5 things to know about massive San Ysidro border checkpoint closed by caravan protest

U.S. officials closed the Mexican border Sunday at the San Ysidro port of entry in San Diego, California, following a protest in which migrants rushed the area, reported the Los Angeles Times.

The protesters say they are part of a migrant caravan that has been making its way north from Central America to seek asylum at the U.S. border, reported the publication.

Here are five things to know about the San Ysidro port of entry.

1. It’s one of the world’s busiest border crossings

The San Ysidro port of entry between San Diego and Tijuana, Mexico, is the busiest land border crossing in the western hemisphere, according to the federal government. It’s one of three ports of entry in the San Diego area.

The checkpoint, which connects Interstate 5 on the U.S. side with Mexican Federal Highway 1, processes an average of 70,000 northbound vehicle passengers and 20,000 northbound pedestrians each day.

In 2017, the port of entry processed 27.5 million vehicles containing 47.6 million passengers, along with 16.5 million pedestrians, reported the U.S. Department of Transportation.

2. It’s being expanded

A $741 million expansion will increase the number of northbound lanes from 25 to 34, with 62 vehicle inspection booths, according to the federal government.

As part of the project, the southbound lanes are being realigned to make room for the northbound expansion. Interstate 5 southbound will be expanded from five lanes to 10.

The changes are being made to handle an 87 percent increase in traffic by 2030 predicted by the San Diego Association of Governments, according to the government.

3. It’s got a long history

The San Ysidro border crossing dates back to the 1848 Treaty of Guadalupe Hidalgo, which established the U.S.-Mexico border, according to the San Diego History Center.

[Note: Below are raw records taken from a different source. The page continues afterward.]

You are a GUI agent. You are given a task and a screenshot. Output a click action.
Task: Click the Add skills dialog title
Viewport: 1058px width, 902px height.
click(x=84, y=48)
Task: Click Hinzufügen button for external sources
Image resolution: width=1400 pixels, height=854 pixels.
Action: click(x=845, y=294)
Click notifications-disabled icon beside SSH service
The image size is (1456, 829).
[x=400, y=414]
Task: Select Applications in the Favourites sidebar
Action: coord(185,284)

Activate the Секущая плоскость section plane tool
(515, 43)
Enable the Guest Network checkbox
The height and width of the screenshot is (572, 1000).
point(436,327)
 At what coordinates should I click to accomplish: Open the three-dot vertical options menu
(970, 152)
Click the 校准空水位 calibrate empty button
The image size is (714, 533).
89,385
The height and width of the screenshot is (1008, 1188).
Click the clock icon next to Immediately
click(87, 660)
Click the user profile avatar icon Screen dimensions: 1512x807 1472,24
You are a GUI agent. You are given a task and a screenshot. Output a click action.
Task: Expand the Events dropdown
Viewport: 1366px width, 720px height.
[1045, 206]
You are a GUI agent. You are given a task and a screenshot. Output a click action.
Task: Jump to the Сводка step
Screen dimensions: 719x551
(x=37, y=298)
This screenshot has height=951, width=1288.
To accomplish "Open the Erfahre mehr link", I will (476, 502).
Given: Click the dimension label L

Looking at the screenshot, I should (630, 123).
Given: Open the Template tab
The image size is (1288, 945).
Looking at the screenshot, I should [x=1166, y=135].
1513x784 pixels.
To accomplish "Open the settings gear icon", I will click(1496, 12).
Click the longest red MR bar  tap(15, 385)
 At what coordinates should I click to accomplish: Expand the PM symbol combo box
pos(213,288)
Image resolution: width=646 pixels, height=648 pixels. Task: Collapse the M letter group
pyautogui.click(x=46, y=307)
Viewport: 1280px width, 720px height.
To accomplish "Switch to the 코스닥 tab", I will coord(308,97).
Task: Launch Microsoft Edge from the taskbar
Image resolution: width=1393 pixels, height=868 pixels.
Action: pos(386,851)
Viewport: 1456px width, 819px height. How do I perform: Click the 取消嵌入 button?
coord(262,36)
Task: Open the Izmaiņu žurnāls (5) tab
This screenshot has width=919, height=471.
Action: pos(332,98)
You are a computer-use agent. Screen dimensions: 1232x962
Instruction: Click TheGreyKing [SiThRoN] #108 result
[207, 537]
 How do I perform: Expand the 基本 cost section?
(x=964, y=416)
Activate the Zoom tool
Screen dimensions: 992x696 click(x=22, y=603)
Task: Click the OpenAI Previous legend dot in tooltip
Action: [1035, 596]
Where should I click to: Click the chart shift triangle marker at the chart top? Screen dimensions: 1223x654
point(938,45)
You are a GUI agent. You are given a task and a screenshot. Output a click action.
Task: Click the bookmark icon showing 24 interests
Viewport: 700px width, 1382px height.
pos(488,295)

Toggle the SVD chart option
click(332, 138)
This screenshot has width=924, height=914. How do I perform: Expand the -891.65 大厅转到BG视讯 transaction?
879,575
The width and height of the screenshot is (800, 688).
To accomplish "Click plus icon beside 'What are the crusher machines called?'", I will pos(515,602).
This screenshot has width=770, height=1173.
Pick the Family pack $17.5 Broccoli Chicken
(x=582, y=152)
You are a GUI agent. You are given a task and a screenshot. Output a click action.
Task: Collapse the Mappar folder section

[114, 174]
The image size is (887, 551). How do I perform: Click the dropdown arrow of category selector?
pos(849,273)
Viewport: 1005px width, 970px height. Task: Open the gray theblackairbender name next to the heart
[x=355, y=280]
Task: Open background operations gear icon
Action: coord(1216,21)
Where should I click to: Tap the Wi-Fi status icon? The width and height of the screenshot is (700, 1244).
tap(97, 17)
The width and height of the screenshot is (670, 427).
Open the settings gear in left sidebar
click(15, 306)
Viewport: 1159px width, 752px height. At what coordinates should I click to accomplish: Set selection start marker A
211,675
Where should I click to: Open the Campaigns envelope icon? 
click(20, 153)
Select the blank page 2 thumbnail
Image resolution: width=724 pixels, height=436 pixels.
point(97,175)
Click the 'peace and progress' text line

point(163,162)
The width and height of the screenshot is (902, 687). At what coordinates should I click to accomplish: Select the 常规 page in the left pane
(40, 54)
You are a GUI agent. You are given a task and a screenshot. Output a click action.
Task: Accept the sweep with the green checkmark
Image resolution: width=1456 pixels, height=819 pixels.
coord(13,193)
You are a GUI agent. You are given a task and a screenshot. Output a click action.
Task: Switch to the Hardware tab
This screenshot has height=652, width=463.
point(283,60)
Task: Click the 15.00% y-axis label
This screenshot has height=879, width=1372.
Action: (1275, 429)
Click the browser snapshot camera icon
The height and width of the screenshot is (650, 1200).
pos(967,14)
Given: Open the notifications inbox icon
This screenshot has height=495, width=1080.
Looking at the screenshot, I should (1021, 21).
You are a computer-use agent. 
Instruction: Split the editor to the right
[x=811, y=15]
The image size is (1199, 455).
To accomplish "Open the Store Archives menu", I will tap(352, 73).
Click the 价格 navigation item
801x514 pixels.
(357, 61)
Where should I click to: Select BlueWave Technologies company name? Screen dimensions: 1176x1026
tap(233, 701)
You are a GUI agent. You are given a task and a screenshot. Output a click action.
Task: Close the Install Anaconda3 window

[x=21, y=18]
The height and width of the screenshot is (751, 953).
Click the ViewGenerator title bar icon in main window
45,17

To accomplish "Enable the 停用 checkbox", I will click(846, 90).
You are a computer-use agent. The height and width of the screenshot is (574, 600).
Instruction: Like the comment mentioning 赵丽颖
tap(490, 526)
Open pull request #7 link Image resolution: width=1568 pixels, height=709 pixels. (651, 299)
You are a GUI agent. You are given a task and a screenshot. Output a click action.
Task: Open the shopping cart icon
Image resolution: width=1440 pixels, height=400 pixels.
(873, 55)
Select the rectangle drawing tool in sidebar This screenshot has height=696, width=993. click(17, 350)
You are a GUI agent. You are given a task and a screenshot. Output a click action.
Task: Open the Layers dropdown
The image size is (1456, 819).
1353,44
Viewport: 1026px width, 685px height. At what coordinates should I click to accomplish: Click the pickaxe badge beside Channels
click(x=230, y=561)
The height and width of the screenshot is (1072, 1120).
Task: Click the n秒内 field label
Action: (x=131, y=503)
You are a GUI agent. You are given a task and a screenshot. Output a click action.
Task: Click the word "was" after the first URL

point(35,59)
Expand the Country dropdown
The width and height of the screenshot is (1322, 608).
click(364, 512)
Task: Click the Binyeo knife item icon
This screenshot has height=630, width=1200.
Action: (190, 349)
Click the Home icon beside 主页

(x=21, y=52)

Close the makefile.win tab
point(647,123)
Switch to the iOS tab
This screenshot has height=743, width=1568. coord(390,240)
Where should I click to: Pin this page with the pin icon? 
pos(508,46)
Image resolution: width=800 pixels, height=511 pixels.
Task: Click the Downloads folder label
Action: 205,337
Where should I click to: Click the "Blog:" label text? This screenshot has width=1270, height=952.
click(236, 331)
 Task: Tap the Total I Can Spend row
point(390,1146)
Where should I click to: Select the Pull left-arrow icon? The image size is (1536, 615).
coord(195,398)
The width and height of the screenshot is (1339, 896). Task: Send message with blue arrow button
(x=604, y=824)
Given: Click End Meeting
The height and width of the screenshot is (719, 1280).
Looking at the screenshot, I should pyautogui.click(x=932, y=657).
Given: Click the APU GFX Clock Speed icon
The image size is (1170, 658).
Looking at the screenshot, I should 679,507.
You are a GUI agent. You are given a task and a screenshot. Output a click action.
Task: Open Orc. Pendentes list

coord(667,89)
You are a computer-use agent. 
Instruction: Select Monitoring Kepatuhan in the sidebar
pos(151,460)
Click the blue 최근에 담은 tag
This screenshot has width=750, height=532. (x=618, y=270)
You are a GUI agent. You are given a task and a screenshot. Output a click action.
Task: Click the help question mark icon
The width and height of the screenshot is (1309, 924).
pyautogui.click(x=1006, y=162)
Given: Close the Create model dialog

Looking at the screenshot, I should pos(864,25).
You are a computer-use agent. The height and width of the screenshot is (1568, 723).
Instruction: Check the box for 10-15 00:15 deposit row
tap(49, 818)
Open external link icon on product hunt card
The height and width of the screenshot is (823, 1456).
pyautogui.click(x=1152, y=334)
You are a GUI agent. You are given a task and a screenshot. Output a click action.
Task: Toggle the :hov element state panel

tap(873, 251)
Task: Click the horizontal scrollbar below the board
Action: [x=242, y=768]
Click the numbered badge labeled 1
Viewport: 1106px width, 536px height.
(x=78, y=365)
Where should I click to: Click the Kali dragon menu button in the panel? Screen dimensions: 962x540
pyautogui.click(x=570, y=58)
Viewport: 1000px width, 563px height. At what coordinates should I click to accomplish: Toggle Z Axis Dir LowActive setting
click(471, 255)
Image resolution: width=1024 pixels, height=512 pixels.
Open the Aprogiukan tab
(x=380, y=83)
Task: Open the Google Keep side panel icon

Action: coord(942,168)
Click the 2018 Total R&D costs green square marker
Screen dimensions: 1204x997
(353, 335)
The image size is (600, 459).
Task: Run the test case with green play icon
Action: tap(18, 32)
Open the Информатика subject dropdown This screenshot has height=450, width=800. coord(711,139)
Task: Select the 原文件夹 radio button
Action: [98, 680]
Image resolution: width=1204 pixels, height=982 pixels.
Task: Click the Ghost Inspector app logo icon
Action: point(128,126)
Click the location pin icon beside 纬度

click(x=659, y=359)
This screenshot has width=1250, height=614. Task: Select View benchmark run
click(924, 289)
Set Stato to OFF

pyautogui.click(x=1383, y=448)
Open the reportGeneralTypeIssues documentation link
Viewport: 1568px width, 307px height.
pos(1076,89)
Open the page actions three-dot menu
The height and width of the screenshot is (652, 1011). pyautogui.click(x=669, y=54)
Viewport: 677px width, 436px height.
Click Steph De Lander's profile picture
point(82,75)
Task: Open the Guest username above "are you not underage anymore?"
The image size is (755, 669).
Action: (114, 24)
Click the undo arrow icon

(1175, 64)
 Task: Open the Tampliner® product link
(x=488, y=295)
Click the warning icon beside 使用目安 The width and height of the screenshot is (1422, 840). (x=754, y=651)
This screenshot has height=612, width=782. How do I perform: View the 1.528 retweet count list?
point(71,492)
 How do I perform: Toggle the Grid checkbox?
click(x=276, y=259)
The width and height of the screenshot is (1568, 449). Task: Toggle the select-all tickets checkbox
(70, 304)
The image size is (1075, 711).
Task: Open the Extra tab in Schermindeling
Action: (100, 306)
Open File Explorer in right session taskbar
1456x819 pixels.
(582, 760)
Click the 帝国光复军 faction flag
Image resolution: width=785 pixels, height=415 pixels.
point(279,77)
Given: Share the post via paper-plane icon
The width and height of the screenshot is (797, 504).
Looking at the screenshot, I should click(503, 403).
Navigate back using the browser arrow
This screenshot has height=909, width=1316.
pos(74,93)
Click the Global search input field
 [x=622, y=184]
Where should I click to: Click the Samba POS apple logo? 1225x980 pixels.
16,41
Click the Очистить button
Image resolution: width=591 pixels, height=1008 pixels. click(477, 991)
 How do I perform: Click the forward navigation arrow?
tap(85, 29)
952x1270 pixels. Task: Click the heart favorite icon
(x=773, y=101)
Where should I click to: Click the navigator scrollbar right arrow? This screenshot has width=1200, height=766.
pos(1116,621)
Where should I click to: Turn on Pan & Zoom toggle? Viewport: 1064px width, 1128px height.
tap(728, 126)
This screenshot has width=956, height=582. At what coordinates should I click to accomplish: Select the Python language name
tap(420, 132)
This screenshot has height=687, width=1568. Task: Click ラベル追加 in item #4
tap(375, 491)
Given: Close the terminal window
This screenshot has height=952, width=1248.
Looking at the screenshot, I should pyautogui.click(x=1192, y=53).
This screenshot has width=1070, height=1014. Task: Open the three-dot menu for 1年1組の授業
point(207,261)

The Tijuana River served as the original dividing line, but the port of entry was later moved and, especially after the Sept. 11, 2001, attacks, became more militarized, according to the center.

4. It’s heavily used by commuters

Many of those who cross the border at the San Ysidro port of entry aren’t migrants or asylum seekers, reported The Outline. They’re commuters from Mexico heading to jobs in the United States.

In all, about 6.8 million people live on the San Diego-Tijuana border, with a combined annual economic output of $220 billion, according to the publication.

5. It’s been temporarily closed

All northbound traffic lanes and pedestrian bridges were closed Sunday afternoon after protesters, who say they are part of a migrant caravan seeking asylum in the U.S., rushed the crossing, reported CNN.

About 500 migrants overwhelmed Mexican police and rushed the border, according to the network.

Videos show U.S. agents firing tear gas at the protesters, reported the BBC.